In the Azure portal, go to the resource group's Overview page.
In the header for the list of the resource group's resources, select Show hidden types. The portal hides the network profile type by default.
Select the network profile related to the container groups.
Select Delete.
Delete the subnet or virtual network again.

If these steps don't resolve the issue, use these Azure CLI commands to clean up resources.

Check whether Microsoft Entra Domain Services is enabled in the virtual network

If Microsoft Entra Domain Services is enabled and connected to the virtual network, you can't delete this virtual network.

To delete the managed domain, see Delete a Microsoft Entra Domain Services managed domain.

Check whether the virtual network is connected to other resources

Check for circuit links, connections, and virtual network peerings. Any of these resources can cause a virtual network deletion to fail.

Use the following recommended deletion order:

Gateway connections
Gateways
IPs
Virtual network peerings
App Service Environment (ASE)

Check whether a virtual machine is still running in the virtual network

Make sure that no virtual machine is in the virtual network.

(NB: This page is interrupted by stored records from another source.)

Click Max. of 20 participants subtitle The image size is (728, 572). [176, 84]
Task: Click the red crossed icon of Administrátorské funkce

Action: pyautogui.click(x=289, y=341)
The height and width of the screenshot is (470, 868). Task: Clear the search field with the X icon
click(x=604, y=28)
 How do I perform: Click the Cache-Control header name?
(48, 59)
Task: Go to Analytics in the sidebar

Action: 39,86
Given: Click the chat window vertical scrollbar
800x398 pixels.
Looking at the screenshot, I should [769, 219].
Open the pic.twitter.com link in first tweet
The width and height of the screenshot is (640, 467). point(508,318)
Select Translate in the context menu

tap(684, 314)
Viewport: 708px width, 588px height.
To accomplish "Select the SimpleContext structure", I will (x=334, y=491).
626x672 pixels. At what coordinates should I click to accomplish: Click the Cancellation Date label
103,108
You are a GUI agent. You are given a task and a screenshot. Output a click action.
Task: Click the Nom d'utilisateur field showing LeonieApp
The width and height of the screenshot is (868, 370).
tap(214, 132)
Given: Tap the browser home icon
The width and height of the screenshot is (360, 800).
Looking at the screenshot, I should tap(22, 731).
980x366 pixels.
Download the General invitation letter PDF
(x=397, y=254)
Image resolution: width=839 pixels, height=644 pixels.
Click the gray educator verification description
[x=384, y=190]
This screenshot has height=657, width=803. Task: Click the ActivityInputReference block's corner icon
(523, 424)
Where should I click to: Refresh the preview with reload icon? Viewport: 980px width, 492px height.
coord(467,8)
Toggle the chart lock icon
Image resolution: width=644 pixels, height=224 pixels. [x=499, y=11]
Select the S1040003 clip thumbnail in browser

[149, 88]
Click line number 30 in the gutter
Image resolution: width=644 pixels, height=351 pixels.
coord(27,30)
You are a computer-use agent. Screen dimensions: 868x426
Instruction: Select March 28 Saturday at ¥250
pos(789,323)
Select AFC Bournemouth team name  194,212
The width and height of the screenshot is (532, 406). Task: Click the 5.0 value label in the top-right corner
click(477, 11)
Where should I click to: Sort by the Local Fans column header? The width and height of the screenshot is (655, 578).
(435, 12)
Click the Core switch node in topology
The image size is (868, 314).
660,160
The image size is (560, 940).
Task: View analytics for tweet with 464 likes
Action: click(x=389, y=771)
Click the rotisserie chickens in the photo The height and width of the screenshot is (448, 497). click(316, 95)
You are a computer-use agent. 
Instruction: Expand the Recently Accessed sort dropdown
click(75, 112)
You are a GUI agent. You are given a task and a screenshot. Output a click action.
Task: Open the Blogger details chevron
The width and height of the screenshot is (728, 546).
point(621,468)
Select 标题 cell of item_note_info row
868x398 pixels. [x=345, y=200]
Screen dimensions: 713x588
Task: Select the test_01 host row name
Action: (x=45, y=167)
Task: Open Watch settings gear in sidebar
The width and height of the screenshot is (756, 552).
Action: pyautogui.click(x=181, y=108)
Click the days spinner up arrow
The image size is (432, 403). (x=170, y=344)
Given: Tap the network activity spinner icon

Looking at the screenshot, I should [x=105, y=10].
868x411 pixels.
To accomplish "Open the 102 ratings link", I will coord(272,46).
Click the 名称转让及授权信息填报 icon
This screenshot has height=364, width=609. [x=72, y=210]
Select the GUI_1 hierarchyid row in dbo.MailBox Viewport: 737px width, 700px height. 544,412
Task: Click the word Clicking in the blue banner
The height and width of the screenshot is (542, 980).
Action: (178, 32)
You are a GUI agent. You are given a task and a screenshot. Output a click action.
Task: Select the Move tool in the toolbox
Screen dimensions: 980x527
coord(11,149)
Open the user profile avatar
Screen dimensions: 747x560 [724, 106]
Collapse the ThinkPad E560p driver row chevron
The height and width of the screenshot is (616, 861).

Check whether the virtual network is stuck in migration

If the virtual network is stuck in a migration state, you can't delete it. Run the following command in Azure PowerShell to abort the migration and then delete the virtual network.

Move-AzureVirtualNetwork -VirtualNetworkName "Name" -Abort

Check whether the virtual network was used by a web app for virtual network integration

If you integrated the virtual network with a web app in the past, but you deleted the web app without disconnecting the virtual network integration, see Deleting the App Service plan or web app before disconnecting the virtual network integration.

Troubleshoot subnet deletion failures

Check whether private endpoints exist in the subnet

If a subnet has private endpoints, you can't delete the subnet. You need to remove all private endpoints before you delete the subnet.

In the Azure portal, go to the virtual network and select Subnets.
Select the subnet you want to delete and check the Private endpoints column.
If private endpoints exist, go to each private endpoint resource and delete it.

Alternatively, use Azure CLI to identify private endpoints in a subnet:

az network vnet subnet show \
    --resource-group <resource-group> \
    --vnet-name <vnet-name> \
    --name <subnet-name> \
    --query "privateEndpoints[].id" \
    --output tsv

Remove each private endpoint:

az network private-endpoint delete \
    --resource-group <resource-group> \
    --name <private-endpoint-name>

Check whether service endpoints are configured on the subnet

Service endpoints are subnet-level configurations and don't block subnet deletion. As stated in the Azure Virtual Network FAQ, you can delete a subnet even when service endpoints are turned on.

However, if you need to remove service endpoints as part of a broader cleanup or modification, use the following steps:

In the Azure portal, go to the virtual network and select Subnets.
Select the subnet and check the Service endpoints section.
Remove any configured service endpoints and select Save.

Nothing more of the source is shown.